Article Text


Basic science
P59 TLR4 antagonist in acute liver failure: a novel therapeutic strategy
  1. N Shah,
  2. D Dhar,
  3. M Montes de Oca,
  4. M Jover-Cobos,
  5. N Davies,
  6. F Mohamed,
  7. R P Mookerjee,
  8. R Jalan
  1. Institute of Hepatology, University College London, UK


Introduction Acetaminophen (APAP) toxicity is the commonest cause of acute liver failure (ALF) which is characterised by multiorgan failure manifested by rapid acute liver injury, severe brain oedema and renal failure. Without liver transplantation, about 40% patients die and its treatment is an unmet medical need. Unregulated inflammatory response plays an important role in its pathogenesis. A multitude of cytokines are released during ALF with consequent activation of NfKB and progressive liver injury. We hypothesised that Toll-like receptor-4 may be critical in the progression to multiorgan failure.

Aim The aim of this study was to determine whether administration a novel TLR4 antagonist (STM28) to an APAP model of ALF in mice would prevent liver injury and its deleterious effect on the brain and the kidneys. (STM28 was kindly gifted by Professor Ken-ichi Tanamoto, Division of Microbilogy, National Institute of Health Sciences, Tokyo 158-8501, Japan).

Method Three groups of Cd1 male mice were studied.
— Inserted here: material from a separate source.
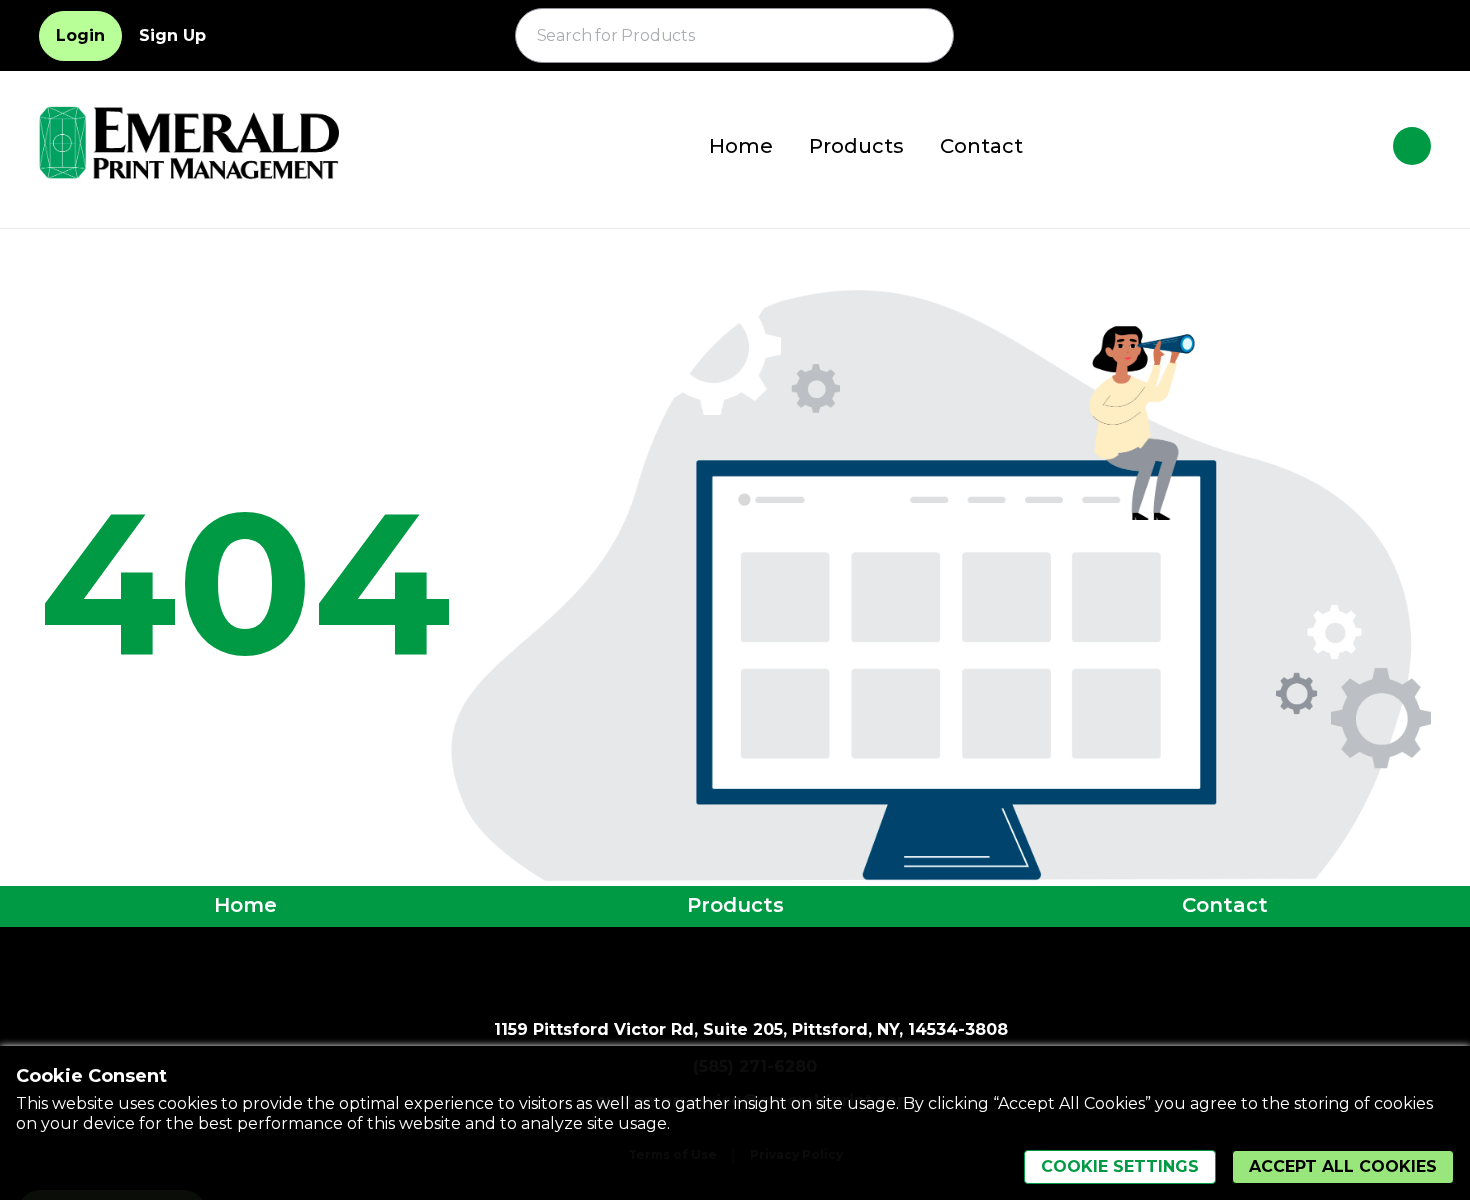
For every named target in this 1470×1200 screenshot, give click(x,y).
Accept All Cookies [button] (1343, 1166)
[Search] (927, 36)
Sham, APAP (acetaminophen, 500 mg/kg single dose IP after over night fasting), APAP+TLR4 antagonist (STM28; 20 ug IP, 1 h prior to the administration of APAP and 6 h later). All the mice were hydrated, administered 10% dextrose and kept in temperature controlled environment. Blood was collected for biochemistry and cytokine assay. Liver, kidney and brain were collected for western blotting and cytokine analyses and the brain frontal cortex for brain water. Animals were sacrificed at 12 h after APAP administration.
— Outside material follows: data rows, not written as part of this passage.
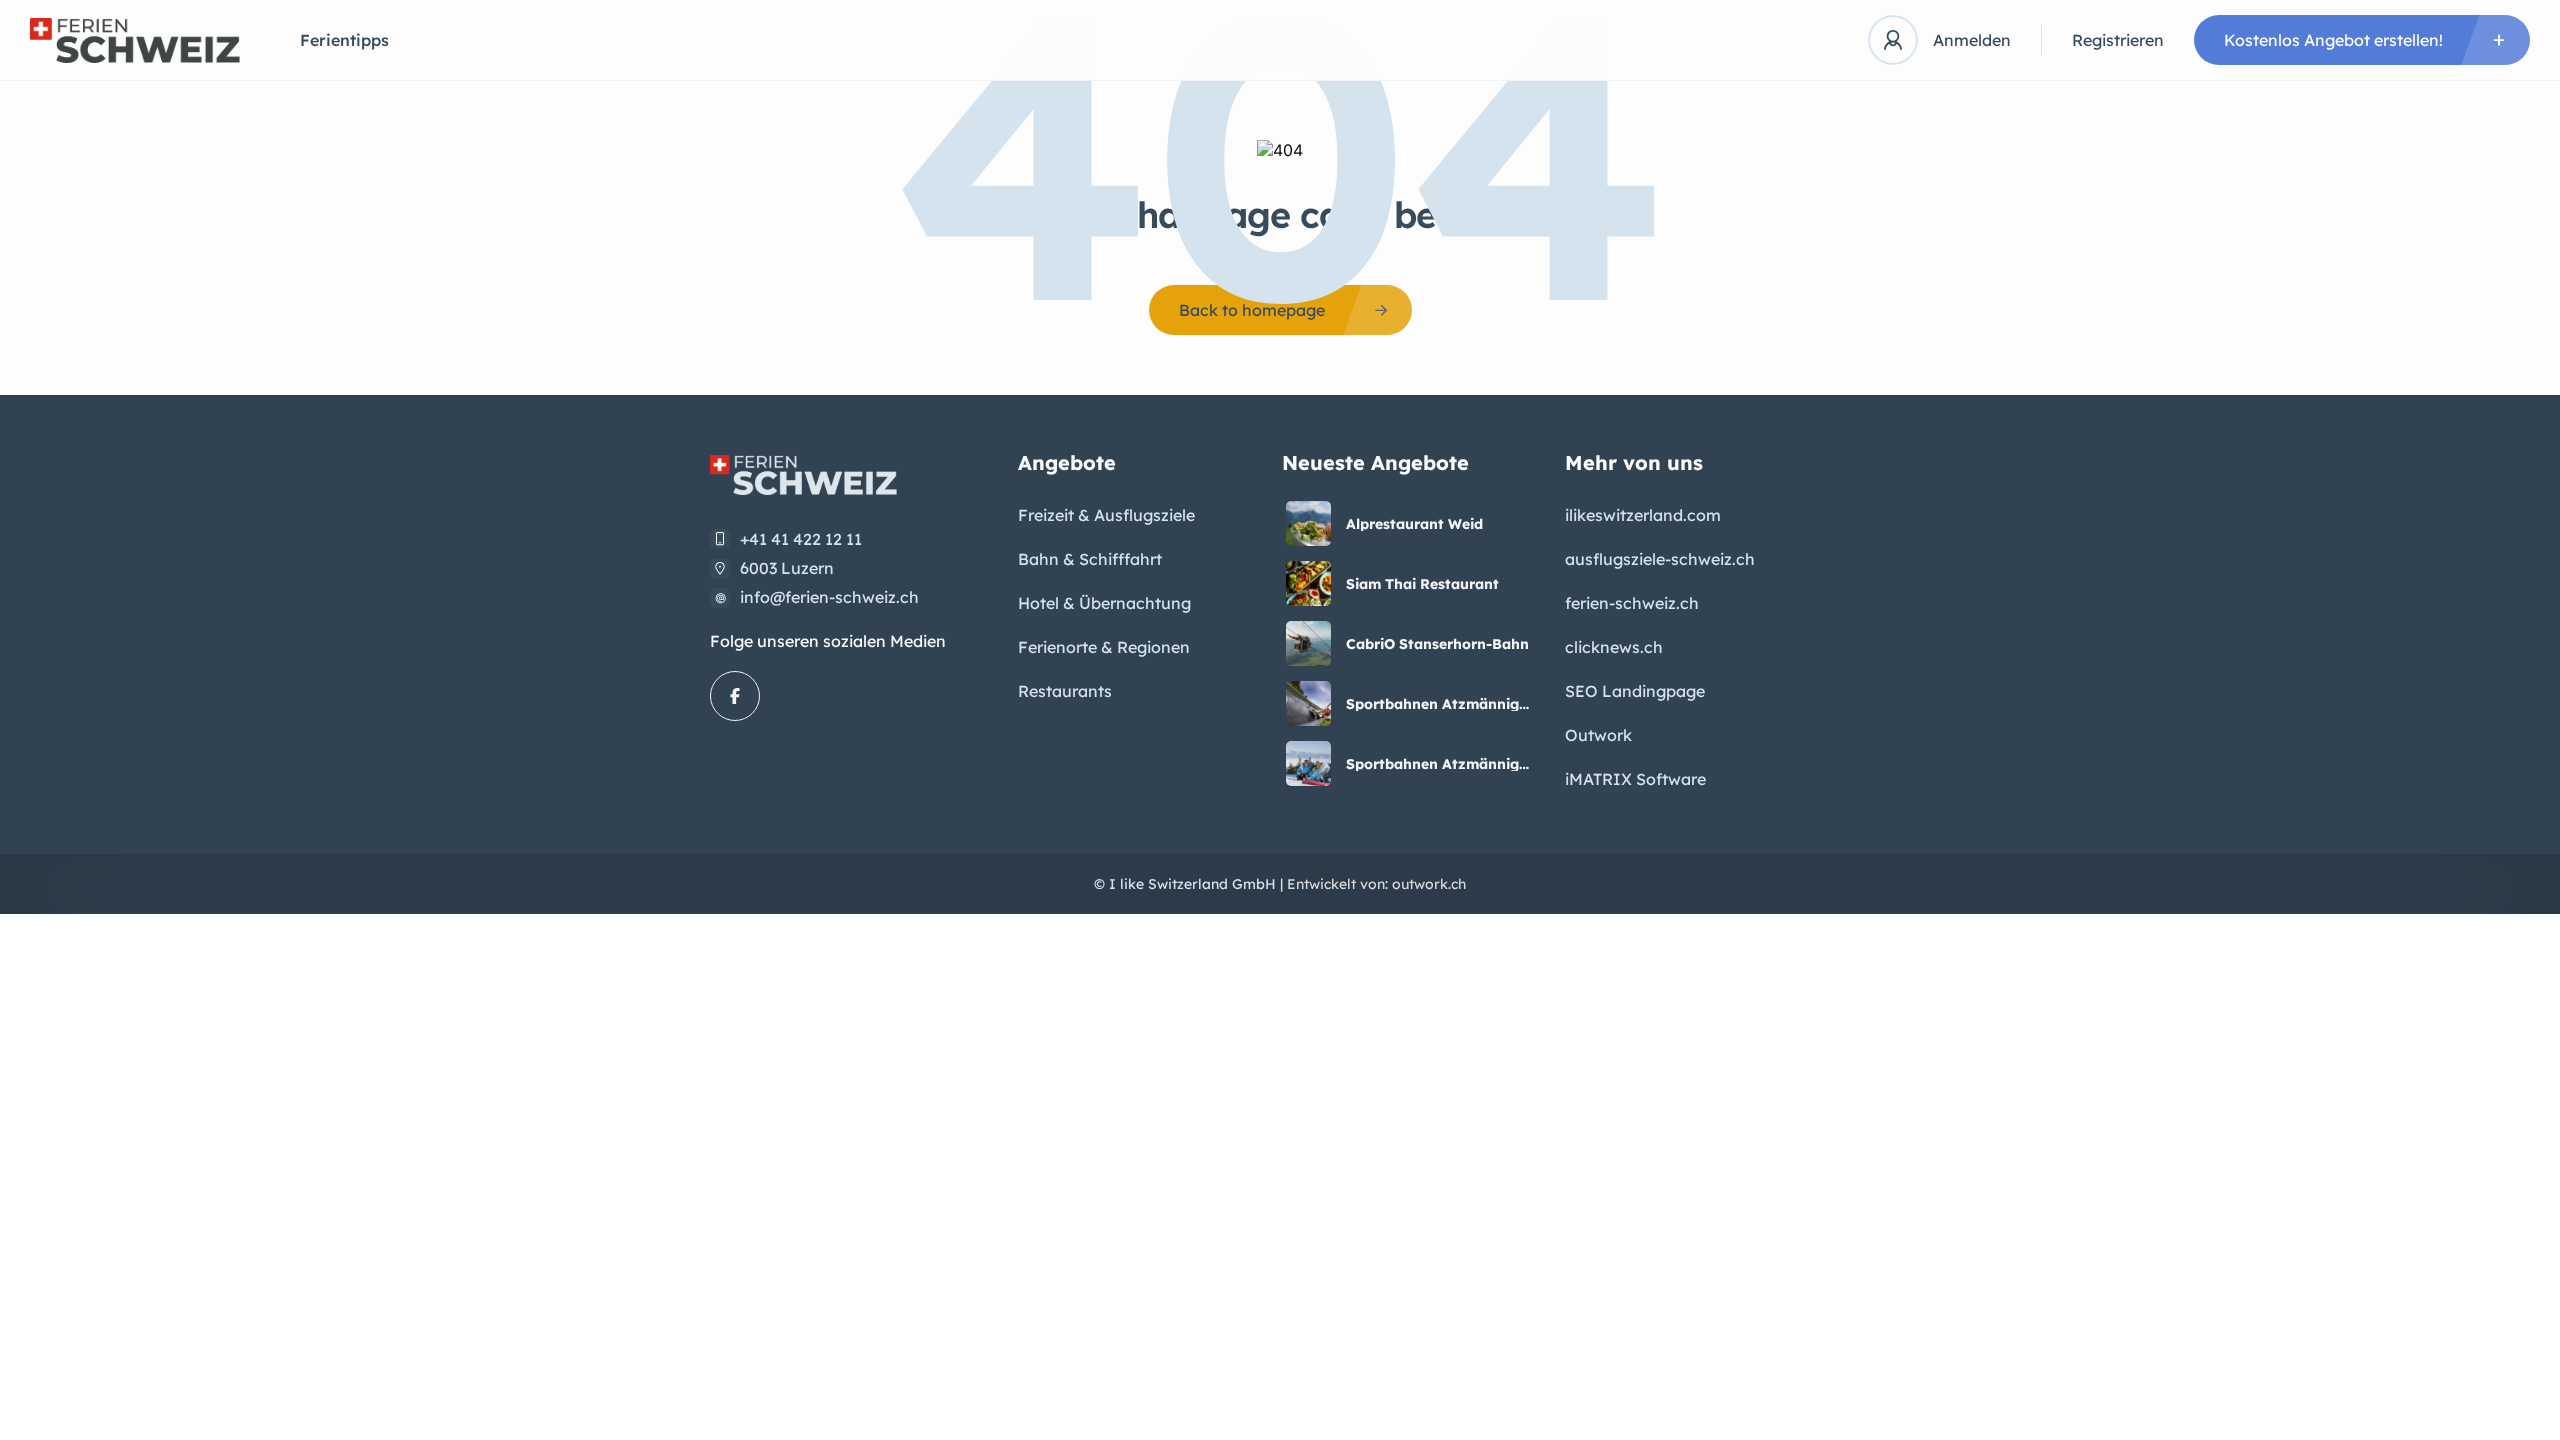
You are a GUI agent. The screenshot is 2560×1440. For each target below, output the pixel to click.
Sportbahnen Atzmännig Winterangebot (1432, 764)
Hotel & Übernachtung (1104, 603)
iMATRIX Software (1635, 779)
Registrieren (2118, 40)
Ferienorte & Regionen (1104, 647)
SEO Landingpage (1635, 691)
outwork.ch (1429, 884)
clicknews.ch (1614, 647)
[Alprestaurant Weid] (1308, 523)
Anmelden (1972, 40)
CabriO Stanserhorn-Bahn (1437, 644)
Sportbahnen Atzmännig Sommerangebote (1432, 704)
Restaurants (1065, 691)
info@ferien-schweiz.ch (829, 597)
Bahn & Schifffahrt (1090, 559)
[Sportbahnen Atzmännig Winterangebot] (1308, 763)
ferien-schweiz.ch (1632, 603)
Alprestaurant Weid (1414, 524)
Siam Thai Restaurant (1422, 584)
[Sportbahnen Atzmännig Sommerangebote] (1308, 703)
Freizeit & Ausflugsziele (1106, 515)
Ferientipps (344, 40)
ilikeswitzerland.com (1643, 515)
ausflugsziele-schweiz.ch (1660, 559)
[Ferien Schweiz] (135, 40)
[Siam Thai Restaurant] (1308, 583)
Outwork (1598, 735)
Results Administration of APAP led to an increase in the level of liver enzymes, ALT (p=0.004) and AST (p=0.007) in comparison to the Shams, which was significantly reduced (ALT (p=0.01) and AST (p=0.008)) in the TLR4 antagonist group. ALF associated increase in ammonia (p=0.001) and brain water (p=0.04) were significantly reduced (ammonia (p=0.03); brain water (p=0.05)). ALF associated renal failure (p=0.004) was also markedly attenuated (p<0.09). Protein expression of NFkBp65 on western blot showed an increased expression in brain and kidney (p=0.03) and (p=0.02) respectively which was reduced to values that were not significantly different to Sham levels (brain (p=0.04) and kidney (p=0.02)). The expression of NFkBp65 protein expression on western blot in liver was down-regulated in ALF compared with sham (p=0.01) animals and restored in TLR4 antagonist group Sham values (p=0.02).

Conclusion The results of this study show for the first time a role for TLR4 in pathogenesis of multiorgan failure in ALF. The data strongly support a potential therapeutic role for TLR4 antagonist in the prevention of progression of ALF.